((
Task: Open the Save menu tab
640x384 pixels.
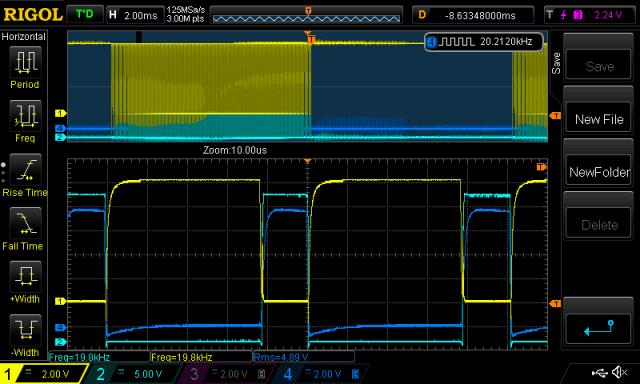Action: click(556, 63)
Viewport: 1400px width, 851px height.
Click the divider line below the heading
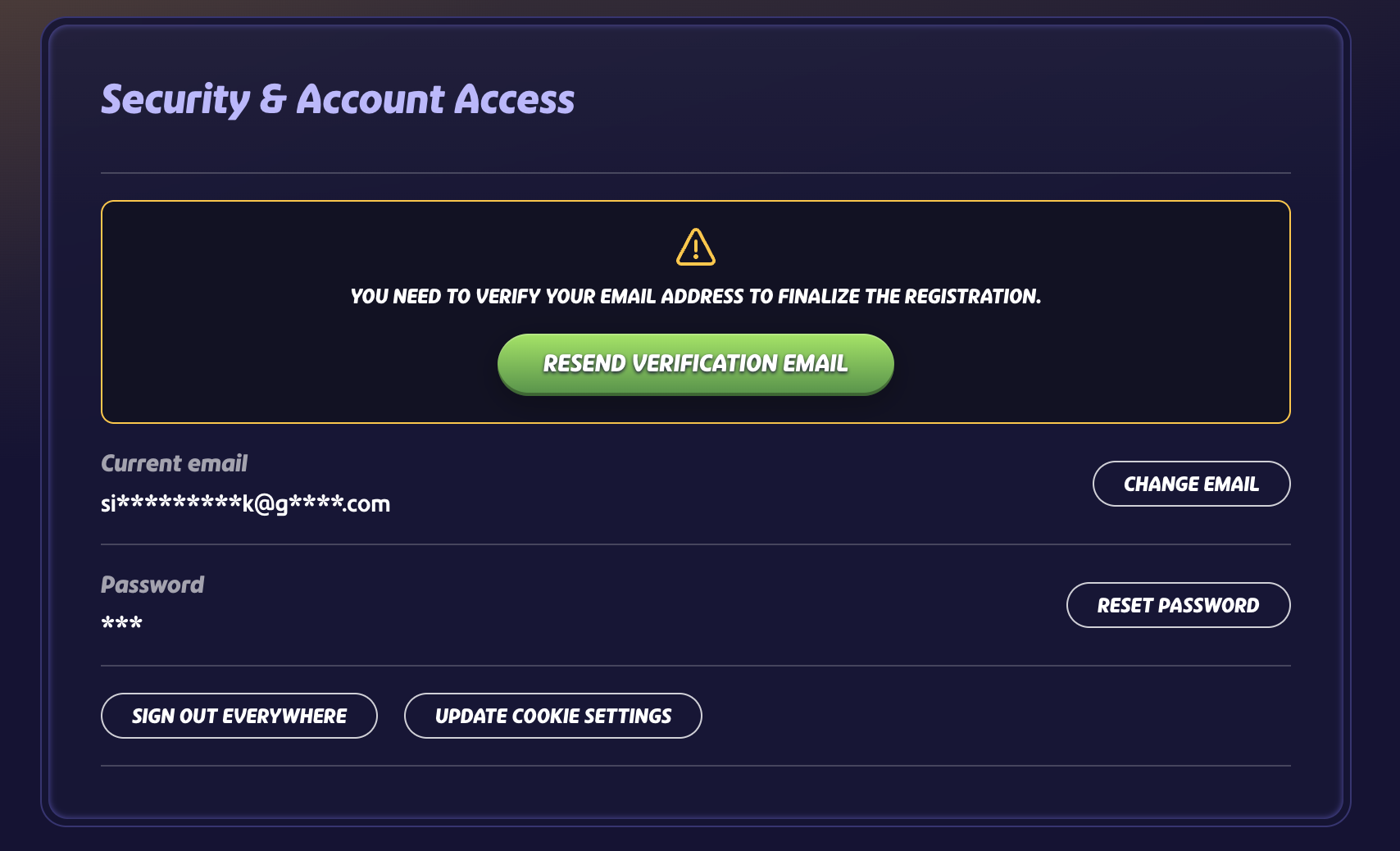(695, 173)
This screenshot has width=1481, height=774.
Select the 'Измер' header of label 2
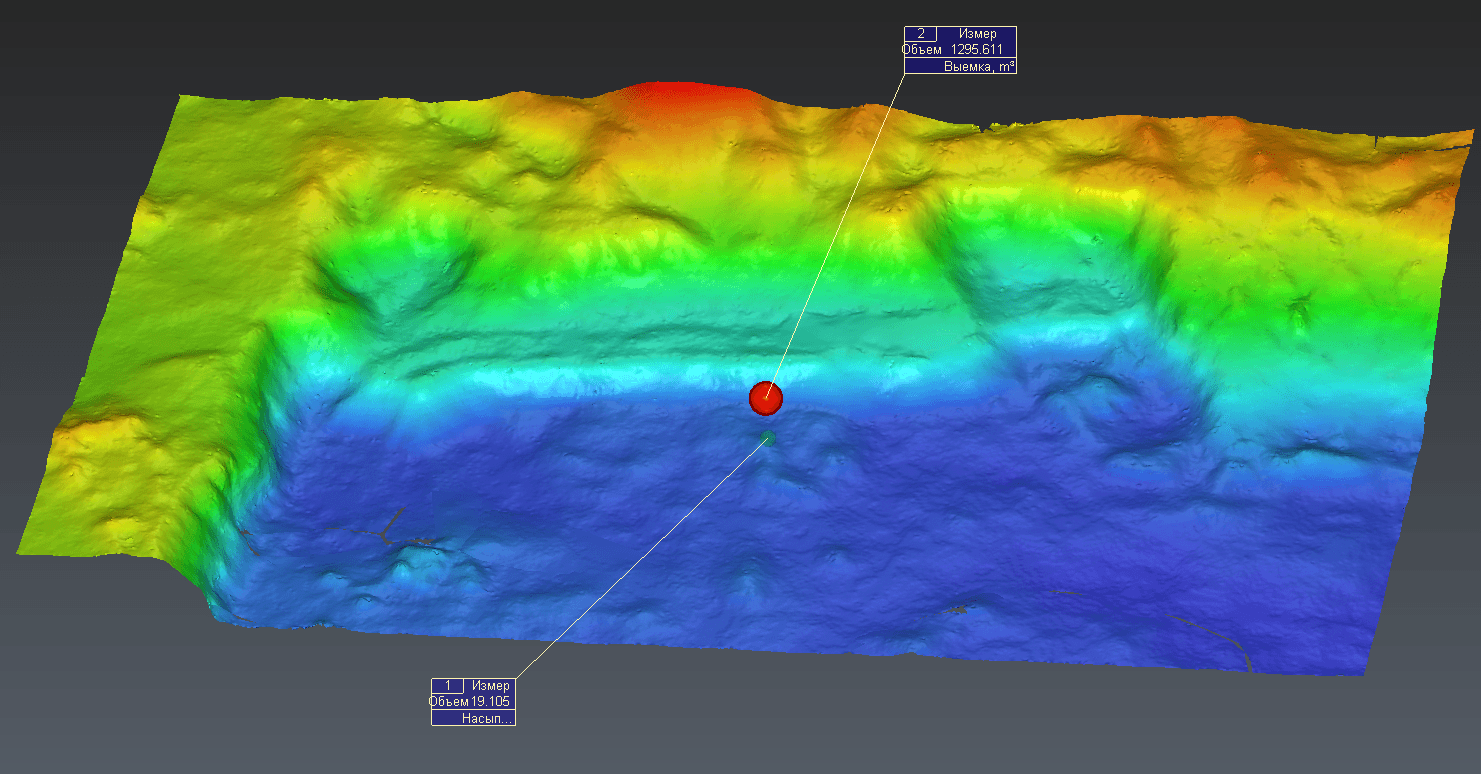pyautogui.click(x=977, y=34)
))
• PROBLEM STATEMENT
Copy out the three entries above word for word, leaving out the pictures.

• FINAL RESULT
Task: Open the Save menu tab
640x384 pixels.
Action: click(556, 63)
Viewport: 1400px width, 851px height.
Click the divider line below the heading
(695, 173)
This screenshot has width=1481, height=774.
Select the 'Измер' header of label 2
pyautogui.click(x=977, y=34)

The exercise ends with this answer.